Chinese Spy Balloons: The fuzzy theories

There is much about the Chinese spy balloon story that is extremely obscure.

On the one hand, you could read events as a brazen and aggressive act of power intent on maintaining a competitive advantage.

But on the other hand, there are true signs that China committed to improving relations with the US, or at least prevent further deterioration. The official response from the foreign ministry was also more direct and apologetic than it sometimes appears.

This incident – and especially its timing, just days before the secretary of state of the United States, Antony Blinken it was to touch down in Beijing – there seems to be a contradiction in China’s own efforts and work.

There can be no doubt that a great diplomatic effort will be made on both sides to bring this visit to fruition. President Xi Jinping himself acknowledged at the G20 summit last year that China and the US must do more to ensure that competition between them does not lead to conflict.

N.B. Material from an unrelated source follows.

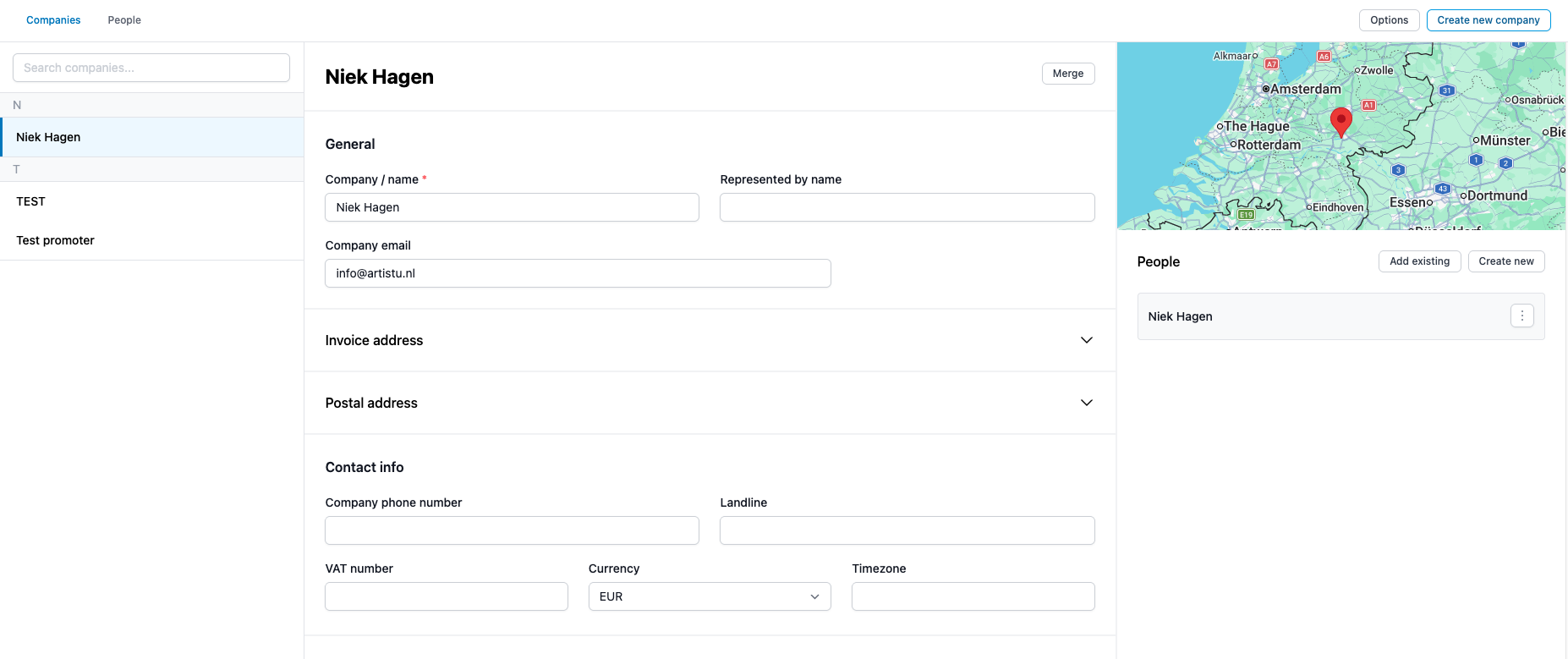
Task: Edit the Company email field
Action: pyautogui.click(x=578, y=273)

Suggestions that Mr. Blinken was scheduled to meet with Mr. Xi himself, a level of access not routinely granted, were a major sign that China was committed to this process. Jeopardizing the visit at the last minute will have done nothing to help an already distrustful relationship.

So why? What did China achieve more than the diplomatic costs?

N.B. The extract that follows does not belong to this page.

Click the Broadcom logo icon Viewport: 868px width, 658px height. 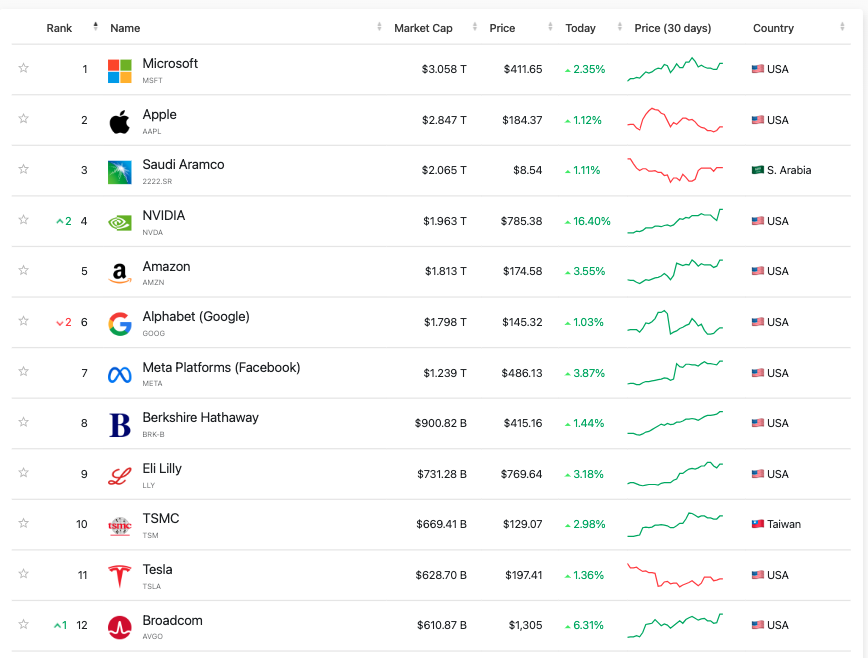click(120, 627)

Some experts have weighed in on this balloon technology, arguing that the gains for China in terms of the information gathered are likely to be quite limited.

Most of the supposed targets are probably already being met by spy satellites.

Although these types of balloons are able to stay longer over certain areas, experts say that the wind currents that these balloons rely on for steering are unreliable at this time of year and so it is unlikely that he could go directly above his intended. target.

Others have also suggested that the Chinese will almost certainly know that such a balloon would be found, such is the comprehensive nature of the United States’ monitoring of its airspace.

Read more:
China’s ‘spy balloons’ explained

If intel resource is limited, what was the aim?

It may be the result of a failed experiment or some sort of failure in its self-terminating system.

Perhaps it was indeed an accident that he ended up where he was.

Or maybe it was a more conscious attempt to provoke and intimidate, to embarrass the US – perhaps with how easily its airspace was invaded. Some in Congress have speculated whether it was launched to test America’s response capability or to send a message about China’s surveillance technology being equal to that of its rival.

What is certain is that, while this incident is more visible and high-profile, surveillance and espionage is a serious and widespread reality.

FBI Director Christopher Wray described China as a “game-changing challenge”. Back in 2020, he said the biggest long-term threat to US intelligence and intellectual property was “the counter-intelligence and economic espionage threat from China”.

Last October, the FBI estimated that it was opening a new Chinese counterintelligence operation every 12 hours.

Under Mr. Xi, China’s actions and words on the international stage have become more aggressive and unapologetic. In this context, it is also possible that China is less invested in the process of repairing relations than it seemed.

It’s worth remembering that America also engages in its fair share of surveillance – both sides are well known to have trained spy satellites.

All of the initial efforts to keep the animosity between the two at bay may not be lost. US officials insist that the lines of communication remain open and that Mr Blinken’s visit has only been postponed and not cancelled.

But this relationship was already a very complex balancing act, even before this incident was considered to have made any kind of progress, the chances are now more remote.